Partirono per le nove e dieci. Il Gran Sasso e i suoi amici svettavano tra le nuvole. Il Dente del Lupo* si scorgeva appena, se ne poteva vedere giusto la punta. Il resto era immerso nel biancore delle nubi. E più i Penna proseguivano verso il mare, più i monti si facevano piccini, lontani. E presto li persero di vista.

"Ti ricordi di quando eravamo sul Prena?"
"Sì, pa'."
"Ah, ci dovremmo tornare. Magari domenica, cosa ne dici?"
"Sì, se ti va."
"Lo so," sorrise al figlio, quasi con rassegnata delusione, "non ami andare in montagna."
"Sì," lo interruppe, "però, per una giornata non muoio mica."
"Ah, meno male. Mi mancano un po' quei luoghi. Sai, passeggiare per il bosco, un passo dopo l'altro, tra laghi di foglie secche e faggi. E poi c'erano le valli rocciose, i saliscendi tra macigni e torrenti, cascate e rapide. Per tua madre erano 'sottili squarci nel tessuto della foresta'. Mamma mia, e lì lo stupore non significa niente, non di fronte a spettacoli simili. Bene," si batté le mani l'una sull'altra. Un applauso alla natura? "Mi è venuta voglia di rifarmi un giro da quelle parti. Tu non  saresti dei miei, vero?"
"No, non sempre. Lo sai, preferisco il mare. Portati Arturo, no?"
"Sì, buona idea!" Rise, "così sembreranno noiosi pure i fili d'erba!" Arturo (detto "lu mbapt") era un collega carissimo di Danilo. Era una palla, famoso per le sue lunghe (infinite, per alcuni) disquisizioni su qualsiasi cosa gli capitasse a tiro. Poteva parlare per ore del colore di un tavolo e impegnarsi come un maratoneta all'ultimo miglio per spiegare come mai fosse meglio circolare a bordo di una vettura verde e non rossa.
"Sì, appunto. Potresti stuzzicarlo un po'."
"Tipo?"
"Ad esempio, provando a confutare le sue parole, negando le assurdità che spara."
"E cosa ci guadagnerei?"
"Forse un pomeriggio da lanciare nel cesso. O forse lui da di matto e tu ti godi la scena."
"Mhh, sì, sarebbe carino." Intanto, erano arrivati a Mosciano. Da lì, alla grande rotonda appena oltre la Teramo-mare, avrebbero imboccato una scorciatoia. Almeno, molti la ritenevano tale. Costeggiava le colline  di Cologna paese e Montepagano, fino alle pendici di Roseto. Danilo adorava perdersi tra i campi di grano e le balle di fieno, e quella strada era particolarmente panoramica. Alcuni incroci regalavano scorci stupendi, piccoli dipinti da tenere stretti tra le pieghe della  memoria.
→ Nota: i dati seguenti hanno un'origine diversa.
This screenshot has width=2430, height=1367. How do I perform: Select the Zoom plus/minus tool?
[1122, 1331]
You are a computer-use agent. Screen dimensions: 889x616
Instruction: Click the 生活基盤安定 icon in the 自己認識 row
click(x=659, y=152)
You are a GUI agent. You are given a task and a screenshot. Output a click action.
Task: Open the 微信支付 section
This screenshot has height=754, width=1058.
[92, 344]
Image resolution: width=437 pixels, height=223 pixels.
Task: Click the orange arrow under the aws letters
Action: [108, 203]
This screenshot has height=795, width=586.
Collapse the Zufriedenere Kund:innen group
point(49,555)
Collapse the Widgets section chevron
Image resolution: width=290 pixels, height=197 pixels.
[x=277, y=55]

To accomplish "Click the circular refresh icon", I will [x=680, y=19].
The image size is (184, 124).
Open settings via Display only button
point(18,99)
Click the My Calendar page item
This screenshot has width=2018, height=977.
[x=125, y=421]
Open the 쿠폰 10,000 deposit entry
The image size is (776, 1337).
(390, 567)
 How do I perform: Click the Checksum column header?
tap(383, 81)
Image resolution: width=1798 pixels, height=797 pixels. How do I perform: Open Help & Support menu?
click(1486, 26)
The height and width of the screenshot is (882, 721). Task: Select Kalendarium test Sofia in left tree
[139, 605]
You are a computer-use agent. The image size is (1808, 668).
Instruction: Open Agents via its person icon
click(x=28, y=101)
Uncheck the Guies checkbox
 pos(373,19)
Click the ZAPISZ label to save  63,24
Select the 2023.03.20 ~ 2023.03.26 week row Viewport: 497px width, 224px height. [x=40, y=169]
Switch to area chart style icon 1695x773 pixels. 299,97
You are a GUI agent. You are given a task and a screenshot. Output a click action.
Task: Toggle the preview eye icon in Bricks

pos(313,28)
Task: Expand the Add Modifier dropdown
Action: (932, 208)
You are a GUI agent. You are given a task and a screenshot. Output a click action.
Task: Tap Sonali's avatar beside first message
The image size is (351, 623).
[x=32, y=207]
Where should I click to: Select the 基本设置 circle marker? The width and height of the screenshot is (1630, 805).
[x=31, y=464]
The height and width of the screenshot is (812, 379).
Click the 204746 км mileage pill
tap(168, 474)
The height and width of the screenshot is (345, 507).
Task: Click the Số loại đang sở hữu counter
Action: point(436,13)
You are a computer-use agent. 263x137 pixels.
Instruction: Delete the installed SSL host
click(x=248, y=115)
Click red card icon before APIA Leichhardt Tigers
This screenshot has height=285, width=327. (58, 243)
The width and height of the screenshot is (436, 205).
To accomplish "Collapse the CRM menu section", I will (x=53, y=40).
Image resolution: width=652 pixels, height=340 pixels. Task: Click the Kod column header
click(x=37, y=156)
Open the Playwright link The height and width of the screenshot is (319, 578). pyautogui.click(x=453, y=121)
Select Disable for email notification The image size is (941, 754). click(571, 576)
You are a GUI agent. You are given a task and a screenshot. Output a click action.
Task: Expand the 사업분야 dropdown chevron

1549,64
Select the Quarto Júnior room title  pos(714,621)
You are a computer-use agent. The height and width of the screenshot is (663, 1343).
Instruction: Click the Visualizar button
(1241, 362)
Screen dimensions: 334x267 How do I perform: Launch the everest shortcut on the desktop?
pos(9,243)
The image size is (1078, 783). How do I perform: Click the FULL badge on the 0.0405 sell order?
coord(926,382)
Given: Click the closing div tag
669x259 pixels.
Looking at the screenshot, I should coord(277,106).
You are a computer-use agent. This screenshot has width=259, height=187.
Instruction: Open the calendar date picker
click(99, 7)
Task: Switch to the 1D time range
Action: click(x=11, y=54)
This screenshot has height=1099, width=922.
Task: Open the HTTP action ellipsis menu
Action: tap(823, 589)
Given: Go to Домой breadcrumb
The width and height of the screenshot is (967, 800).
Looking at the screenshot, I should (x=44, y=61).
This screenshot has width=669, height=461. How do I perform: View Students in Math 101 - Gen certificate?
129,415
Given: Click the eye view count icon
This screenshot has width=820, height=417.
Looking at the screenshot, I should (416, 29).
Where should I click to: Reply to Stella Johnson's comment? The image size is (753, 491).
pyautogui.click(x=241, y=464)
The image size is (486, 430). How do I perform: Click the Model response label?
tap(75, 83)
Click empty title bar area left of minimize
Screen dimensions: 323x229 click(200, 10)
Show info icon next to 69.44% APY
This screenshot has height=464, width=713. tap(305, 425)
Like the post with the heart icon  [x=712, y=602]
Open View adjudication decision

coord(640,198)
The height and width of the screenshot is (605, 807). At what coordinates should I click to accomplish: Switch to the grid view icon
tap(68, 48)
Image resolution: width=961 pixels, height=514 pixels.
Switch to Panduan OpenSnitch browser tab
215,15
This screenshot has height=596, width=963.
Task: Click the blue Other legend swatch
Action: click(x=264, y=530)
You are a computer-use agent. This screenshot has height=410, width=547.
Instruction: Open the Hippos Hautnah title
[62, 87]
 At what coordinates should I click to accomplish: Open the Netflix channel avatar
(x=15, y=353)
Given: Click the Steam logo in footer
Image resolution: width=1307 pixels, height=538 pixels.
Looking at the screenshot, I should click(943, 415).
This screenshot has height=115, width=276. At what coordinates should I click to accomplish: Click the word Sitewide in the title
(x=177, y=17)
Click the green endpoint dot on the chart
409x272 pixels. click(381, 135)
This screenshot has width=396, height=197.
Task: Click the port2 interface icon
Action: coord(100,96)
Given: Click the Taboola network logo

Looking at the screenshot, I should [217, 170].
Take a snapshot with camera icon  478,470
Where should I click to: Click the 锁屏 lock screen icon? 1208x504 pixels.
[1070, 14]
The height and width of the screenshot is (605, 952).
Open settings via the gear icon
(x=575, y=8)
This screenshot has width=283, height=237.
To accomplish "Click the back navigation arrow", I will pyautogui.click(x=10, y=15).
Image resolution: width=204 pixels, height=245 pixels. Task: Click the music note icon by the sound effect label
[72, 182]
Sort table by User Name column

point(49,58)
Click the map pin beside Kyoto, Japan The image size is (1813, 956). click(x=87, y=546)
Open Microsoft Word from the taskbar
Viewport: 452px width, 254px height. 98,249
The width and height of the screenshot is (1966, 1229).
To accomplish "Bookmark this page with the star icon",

Se il cielo era pulito (e quella mattina lo era), si rischiava di restare incantati, la fronte madida, le guance bagnate da un misto di sudore e meraviglia.  
"Porca miseria, non è stupendo?" Sì, rispondo al posto suo. Era uno dei pochi (e rari) panorami in grado di mettere d'accordo padre e figlio sull'idea di bellezza. Uno imbambolato dal declinarsi dei colori agricoli, tra il biondo del grano e i mille verdi della vegetazione, l'altro smarrito tra le onde,  inebetito dal loro replicarsi imperturbabile, dal flettersi del blu tra mare e cielo e dai lucori del Sole, pepite d'oro perse in un fiume.
Ne parlerei per l'intera durata del libro (non sfidatemi, potrei esserne capace), ma si da il caso ci sia anche altro di cui parlare.  
La  strada portava alla parte di Roseto sul confine con la riserva del Borsacchio. Il lido L'amour era lontano un paio di minuti di auto da lì, poco dopo la rotonda Nord.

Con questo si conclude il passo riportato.